One roadblock awaiting engineers is that the codes used to design infrastructure don’t necessarily consider drought. “When the engineering community built all of this infrastructure in the 1940s and ’50s, potential impacts of droughts were unknown,” says Amir Agha Kouchak, a hydrologist and assistant professor at the University of California, Irvine.
Updating the codes is a complicated process that requires research not only to understand the mechanisms but also develop methods and frameworks to factor drought conditions into designs.
“There are infinitely potential ways to make a structure stable, but those ideas should be explored and calculated by the greater scientific community,” Agha Kouchak says.
Putting Infrastructure to the Test
Research, development and demonstration will help civil engineers address the impact of climate change on the infrastructure they design. In his work on quantitatively assessing the resilience and vulnerability of critical infrastructure to extreme events under a changing climate, Mississippi State’s Vahedifard is collaborating with hydrologists and climate scientists to bridge the gap between climate science and engineering practice.
One part of his research assesses the thermo-hydro-mechanical impacts of climate change on the performance of and soil-structure interaction in critical earth structures. In another part, Vahedifard and his colleagues are working to develop tangible design and risk management approaches for critical infrastructure.
The research team currently is evaluating the effects of California’s drought on soil strength and the structural integrity of the state’s levee systems, as well as the effects of increased rainfall intensity on landslide activities in Seattle, Wash.
At UC Irvine’s Center for Hydrology & Remote Sensing, Agha Kouchak has developed the Global Integrated Drought Monitoring and Prediction System (GIDMaPS). The system relies on NASA data products to generate meteorological, agricultural and agro-meteorological drought information. Agha Kouchak and his team will soon unveil a fourth category based on relative humidity. He expects that to help detect drought onset earlier than other indicators.

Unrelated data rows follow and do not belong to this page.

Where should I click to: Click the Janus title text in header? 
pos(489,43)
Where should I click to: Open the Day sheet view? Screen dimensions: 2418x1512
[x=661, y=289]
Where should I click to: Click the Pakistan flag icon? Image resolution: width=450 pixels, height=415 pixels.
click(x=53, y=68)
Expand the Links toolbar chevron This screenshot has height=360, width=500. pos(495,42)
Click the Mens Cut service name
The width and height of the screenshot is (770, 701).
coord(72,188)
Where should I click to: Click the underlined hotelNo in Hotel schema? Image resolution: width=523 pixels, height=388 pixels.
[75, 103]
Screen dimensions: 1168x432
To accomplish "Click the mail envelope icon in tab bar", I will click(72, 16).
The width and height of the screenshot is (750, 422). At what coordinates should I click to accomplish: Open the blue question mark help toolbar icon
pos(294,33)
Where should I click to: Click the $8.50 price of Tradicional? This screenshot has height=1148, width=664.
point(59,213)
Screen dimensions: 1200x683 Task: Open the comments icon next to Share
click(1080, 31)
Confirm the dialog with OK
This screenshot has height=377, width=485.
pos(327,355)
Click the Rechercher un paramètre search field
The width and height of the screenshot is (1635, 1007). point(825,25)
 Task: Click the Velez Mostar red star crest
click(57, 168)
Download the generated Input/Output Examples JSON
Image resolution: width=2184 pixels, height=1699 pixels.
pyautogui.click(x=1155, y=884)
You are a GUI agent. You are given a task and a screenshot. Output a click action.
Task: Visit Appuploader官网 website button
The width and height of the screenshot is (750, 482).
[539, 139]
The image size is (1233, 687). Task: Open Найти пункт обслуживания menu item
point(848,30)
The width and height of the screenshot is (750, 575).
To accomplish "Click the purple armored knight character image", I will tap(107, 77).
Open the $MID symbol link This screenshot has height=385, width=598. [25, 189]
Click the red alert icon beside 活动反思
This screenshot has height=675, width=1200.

Used for seasonal analysis, the statistical drought prediction model estimates how drought will change in the next 4 to 6 months. “We don’t go any farther out into the future because drought prediction is very challenging,” Agha Kouchak says. He and the other researchers also are developing a California-specific model.
Solutions for a more resilient infrastructure are starting to emerge outside the lab. “We need a systematic approach and understanding of how one system affects another,” Lee says. “Engineering solutions need to be tied to an elegant and integrated design.”
Lee cites the proposed reconfiguration of the 51-mile Los Angeles River corridor. Project planners and engineers seek to integrate design and infrastructure for a “more aesthetic solution that benefits the community while still functioning from an engineering standpoint,” Lee says.
The Los Angeles River Revitalization Corp. has commissioned architect Frank Gehry and a team of experts to analyze data and recommend river interventions and capital improvements “based on design storm impacts and process methodology.”
The initial study, which involves public engagement, will address factors such as flood management, infrastructure resilience, recreation and quality of life. Lee says that public engagement in this and other infrastructure projects is critical. After all, “many communities may have to transform significantly as climate change risks increase.”